Compounds were designed and selected based on corresponding data, CATS descriptors and 3D conformations generated for drugs molecules and such targets.
A neural network was trained for the prediction of the target activity and compounds selection
Train set:
- A set of 900 drugs launched or in clinical trials over the past 10 years has been assembled (38 targets).
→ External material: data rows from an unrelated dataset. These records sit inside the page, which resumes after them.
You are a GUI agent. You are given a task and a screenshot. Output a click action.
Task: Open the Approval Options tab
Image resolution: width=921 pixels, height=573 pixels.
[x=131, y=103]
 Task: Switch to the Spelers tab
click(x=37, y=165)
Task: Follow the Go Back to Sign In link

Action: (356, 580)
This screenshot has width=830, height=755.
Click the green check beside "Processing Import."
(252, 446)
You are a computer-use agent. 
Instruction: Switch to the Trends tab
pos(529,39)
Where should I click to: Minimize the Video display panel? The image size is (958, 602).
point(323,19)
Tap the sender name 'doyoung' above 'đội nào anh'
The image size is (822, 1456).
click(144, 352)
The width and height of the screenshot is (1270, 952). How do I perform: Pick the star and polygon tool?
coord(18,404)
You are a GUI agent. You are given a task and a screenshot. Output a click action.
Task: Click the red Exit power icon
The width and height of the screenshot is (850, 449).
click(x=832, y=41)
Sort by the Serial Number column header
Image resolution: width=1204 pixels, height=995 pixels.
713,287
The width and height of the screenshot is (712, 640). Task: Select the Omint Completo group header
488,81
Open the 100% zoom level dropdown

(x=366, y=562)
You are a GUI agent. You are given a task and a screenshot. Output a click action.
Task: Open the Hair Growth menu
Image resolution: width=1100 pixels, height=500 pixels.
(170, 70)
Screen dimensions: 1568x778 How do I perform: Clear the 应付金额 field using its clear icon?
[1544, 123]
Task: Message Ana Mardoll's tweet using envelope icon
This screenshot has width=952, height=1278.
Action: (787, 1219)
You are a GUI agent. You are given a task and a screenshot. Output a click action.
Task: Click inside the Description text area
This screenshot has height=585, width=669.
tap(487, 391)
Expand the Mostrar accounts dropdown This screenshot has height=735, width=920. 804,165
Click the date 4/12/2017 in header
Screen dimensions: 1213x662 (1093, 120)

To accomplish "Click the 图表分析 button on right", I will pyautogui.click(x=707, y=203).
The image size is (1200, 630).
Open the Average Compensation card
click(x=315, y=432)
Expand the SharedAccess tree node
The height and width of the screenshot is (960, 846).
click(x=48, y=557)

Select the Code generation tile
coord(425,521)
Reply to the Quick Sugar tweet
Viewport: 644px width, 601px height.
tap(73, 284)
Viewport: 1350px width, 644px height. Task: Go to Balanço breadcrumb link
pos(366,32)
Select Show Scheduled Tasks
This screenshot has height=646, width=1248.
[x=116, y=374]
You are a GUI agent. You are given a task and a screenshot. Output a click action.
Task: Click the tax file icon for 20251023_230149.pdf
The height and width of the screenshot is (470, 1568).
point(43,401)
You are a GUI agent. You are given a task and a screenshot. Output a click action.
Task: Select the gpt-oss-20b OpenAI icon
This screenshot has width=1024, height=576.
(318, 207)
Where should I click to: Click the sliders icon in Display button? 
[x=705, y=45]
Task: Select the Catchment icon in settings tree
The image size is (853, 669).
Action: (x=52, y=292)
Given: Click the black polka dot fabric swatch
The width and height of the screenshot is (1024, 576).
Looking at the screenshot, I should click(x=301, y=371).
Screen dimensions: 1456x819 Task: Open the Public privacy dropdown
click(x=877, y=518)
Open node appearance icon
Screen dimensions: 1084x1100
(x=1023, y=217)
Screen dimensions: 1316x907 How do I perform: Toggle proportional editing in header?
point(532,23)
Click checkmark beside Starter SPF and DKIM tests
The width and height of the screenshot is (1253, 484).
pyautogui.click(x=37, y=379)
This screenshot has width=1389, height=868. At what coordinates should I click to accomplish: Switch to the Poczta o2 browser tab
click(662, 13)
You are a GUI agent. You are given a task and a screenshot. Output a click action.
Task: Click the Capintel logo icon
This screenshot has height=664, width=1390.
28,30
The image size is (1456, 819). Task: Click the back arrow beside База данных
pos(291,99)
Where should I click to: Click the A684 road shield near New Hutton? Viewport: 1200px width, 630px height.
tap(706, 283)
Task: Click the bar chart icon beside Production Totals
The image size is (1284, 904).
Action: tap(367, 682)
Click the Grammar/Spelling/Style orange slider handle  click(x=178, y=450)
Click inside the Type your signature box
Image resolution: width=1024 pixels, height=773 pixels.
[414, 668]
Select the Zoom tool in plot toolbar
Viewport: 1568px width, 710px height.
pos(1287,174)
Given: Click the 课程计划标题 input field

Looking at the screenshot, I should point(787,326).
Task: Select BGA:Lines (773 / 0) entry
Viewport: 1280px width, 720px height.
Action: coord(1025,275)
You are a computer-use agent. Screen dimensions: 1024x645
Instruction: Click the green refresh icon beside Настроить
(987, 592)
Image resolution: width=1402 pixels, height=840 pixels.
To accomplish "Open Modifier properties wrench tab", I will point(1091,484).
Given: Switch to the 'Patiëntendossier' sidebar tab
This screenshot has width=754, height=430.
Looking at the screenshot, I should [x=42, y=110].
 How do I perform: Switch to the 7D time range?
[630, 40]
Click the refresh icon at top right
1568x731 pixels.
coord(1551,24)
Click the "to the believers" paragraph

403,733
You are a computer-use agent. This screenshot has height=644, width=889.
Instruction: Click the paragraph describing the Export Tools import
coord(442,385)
- For each structure 300 3D-conformations were generated.
- 100 the most divers conformations were selected for each sample.
- CATS 3D descriptors were calculated for all conformations.
Target set:
- Soft MCFs and Drug-likeness filters were applied to compounds available in the ChemDiv collection (>1.5 M cmpds)
- For each molecule 3D-conformation was generated in Corina Software - 256к.
- 100 conformations were generated for the starting conformation, and about 10 maximally different ones were selected (of total - 2.5 M samples).
- CATS 3D descriptors were calculated for all conformations.
Algorithm:
- A neural network was trained for the prediction of the target activity. Activity prediction (0 or 1) is performed by the model independently for each target.
- Using iterative optimization, individual binarization thresholds were selected to make the final decision for each target.
- Numerical metrics were calculated on a validation set of 10% of the training set. In addition, the quality of the model was assessed on 10 compounds from an independent sample.